Eight twenty Sunday morning, I shout down the hall. “We have to leave now.” Julie responds, “I’m ready.” We get into the Flex and make the 10 minute trip to Butterfield’s breakfast restaurant. We arrive exactly on time, 8:30 AM.
We enter and are met by the vanilla sweet smell of pancakes and the hellos of my sister Nancy and my brother-in-law Mike. Mike offers a funny comment, which I only half hear due to the clatter of plates and my less-than-perfect hearing. I smile and nod.
The host arrives and I instruct her that we need a quiet table for 6. She leads us to a round table towards the back of the restaurant. Strong coffee is poured, and we all start to sip.
In a few minutes my sister Carol arrives smiling. She apologizes for being late, she was up late babysitting. We all nod and welcome her. We wait for my sister-in-law Kathy to arrive until someone remembers that she wasn’t coming due to a previous engagement, in this case a date. My brother Dave passed away a few years ago and Kathy is dating again. We all comment how happy we are that she is getting out and enjoying her life.
The waitress arrives and passes out laminated menus. We take them and scan them in earnest. I find the process amusing, as we always order the same thing. Swedish pancakes for Mike, scrambled eggs for Nancy, omelets for Carol and Julie. I always get the Lox and bagel plate, and I always order a styrofoam carrier to bring half of it back home.
Our chatting continues. My family has never learned the fine art of conversation, and it is perfectly acceptable to interrupt each other as we build and add to our conversation streams. Of course, it is also OK to tell the interrupter to, “Wait, I’m not done talking!”
Nancy and Mike talk about their new, and at this point nameless dog. As Nancy recollects the sudden loss of Toby (their last dog) she tears up. “I don’t know if we can handle this dog. He is so active. Jeannine said she would take him if we can’t.” I know my sister, nameless has entered their home, never to leave.
Carol recounts events from her recent life. Time with her kids, talk of her grandkids, and her lifelong desire to become more organized and to simplify her life. Julie talks about our kids and updates the family about the grandkids. She reflects on her psychotherapy business, now pretty successful. I focus on my latest obsession, my upcoming retirement. Lately, I have been pondering my next step. I feel compelled to write, to take photos, to be creative. I anguish, “Will anyone care about what I have to say?” Carol reassures me that I write in an engaging style. She ends by saying, “Mike I would comment on your post if I could figure out how to do it.” I nod, as I know that she would. My brilliant sister Carol does many things well, but she still has trouble with the simplest computer task. “When I get organized I’m going to learn how to do it.” A statement that I have heard many times through the years.
I was the youngest child in our family of five siblings. My two brothers are now gone. In their place are my wife Julie, my brother-in-law Mike, and my sister-in-law Kathy. After decades together we are all siblings, with no distinction based on biology.
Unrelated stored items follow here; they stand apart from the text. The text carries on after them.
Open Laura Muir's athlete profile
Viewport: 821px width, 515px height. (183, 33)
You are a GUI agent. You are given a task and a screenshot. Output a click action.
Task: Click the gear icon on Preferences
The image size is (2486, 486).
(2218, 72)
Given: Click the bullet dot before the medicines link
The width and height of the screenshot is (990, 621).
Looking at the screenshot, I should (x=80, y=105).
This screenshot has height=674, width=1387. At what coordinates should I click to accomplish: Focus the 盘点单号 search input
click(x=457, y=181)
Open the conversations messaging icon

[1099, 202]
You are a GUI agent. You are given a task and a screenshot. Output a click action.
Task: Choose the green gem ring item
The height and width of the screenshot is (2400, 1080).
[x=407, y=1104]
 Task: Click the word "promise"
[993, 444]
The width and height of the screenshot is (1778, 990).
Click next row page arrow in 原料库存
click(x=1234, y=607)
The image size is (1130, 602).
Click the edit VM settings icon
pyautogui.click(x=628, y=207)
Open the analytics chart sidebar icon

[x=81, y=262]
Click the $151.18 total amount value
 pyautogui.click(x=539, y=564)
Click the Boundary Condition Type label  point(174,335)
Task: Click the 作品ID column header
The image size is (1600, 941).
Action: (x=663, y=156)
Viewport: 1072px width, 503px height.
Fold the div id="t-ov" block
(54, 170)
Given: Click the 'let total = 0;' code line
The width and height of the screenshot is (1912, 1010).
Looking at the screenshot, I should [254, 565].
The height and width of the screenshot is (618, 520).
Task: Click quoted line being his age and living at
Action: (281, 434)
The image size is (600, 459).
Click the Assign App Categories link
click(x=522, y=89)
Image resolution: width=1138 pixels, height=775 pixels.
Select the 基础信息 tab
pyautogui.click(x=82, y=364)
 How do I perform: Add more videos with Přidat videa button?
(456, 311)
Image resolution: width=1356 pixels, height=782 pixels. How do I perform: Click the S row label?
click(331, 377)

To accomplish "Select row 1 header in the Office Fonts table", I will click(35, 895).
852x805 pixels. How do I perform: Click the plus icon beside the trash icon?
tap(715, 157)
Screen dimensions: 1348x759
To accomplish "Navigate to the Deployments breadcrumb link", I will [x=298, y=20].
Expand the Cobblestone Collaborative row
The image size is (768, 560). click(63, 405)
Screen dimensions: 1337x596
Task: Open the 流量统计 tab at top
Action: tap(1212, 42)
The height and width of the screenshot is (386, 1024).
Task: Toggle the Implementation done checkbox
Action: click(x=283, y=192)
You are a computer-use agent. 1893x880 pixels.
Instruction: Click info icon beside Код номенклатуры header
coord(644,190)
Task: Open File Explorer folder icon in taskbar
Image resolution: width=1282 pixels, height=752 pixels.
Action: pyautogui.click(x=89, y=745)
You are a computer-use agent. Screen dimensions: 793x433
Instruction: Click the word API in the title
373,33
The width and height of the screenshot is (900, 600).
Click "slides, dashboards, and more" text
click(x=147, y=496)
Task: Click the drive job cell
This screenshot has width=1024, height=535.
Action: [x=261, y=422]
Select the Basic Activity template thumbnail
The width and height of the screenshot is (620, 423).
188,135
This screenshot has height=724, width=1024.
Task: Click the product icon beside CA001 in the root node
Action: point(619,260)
Our sibling breakfasts have become a tradition that happens every 6 weeks or so. The format varies slightly from time to time, but their overall significance remains. Sibling breakfast is a way for us to connect and celebrate our bonds with each other. The meetings can sometimes be a vehicle for support or advice, but its main purpose of one of connection.
The waitress comes by and picks up our plates. She offers more coffee, but we all decline. Despite our lack of food and drink, we linger. Our conversation continues until I finally say, “We need to set up a time for the next breakfast.” Participants pull out their appointment books or smartphones as we negotiate our next get together. We ask the waitress to take our picture, stand, and put on our coats. Hugs and goodbyes follow.
It is still early in the morning, enough time for Julie and I to make to church. During the service I utter a silent prayer, “God, thank you for my siblings and sibling breakfast.”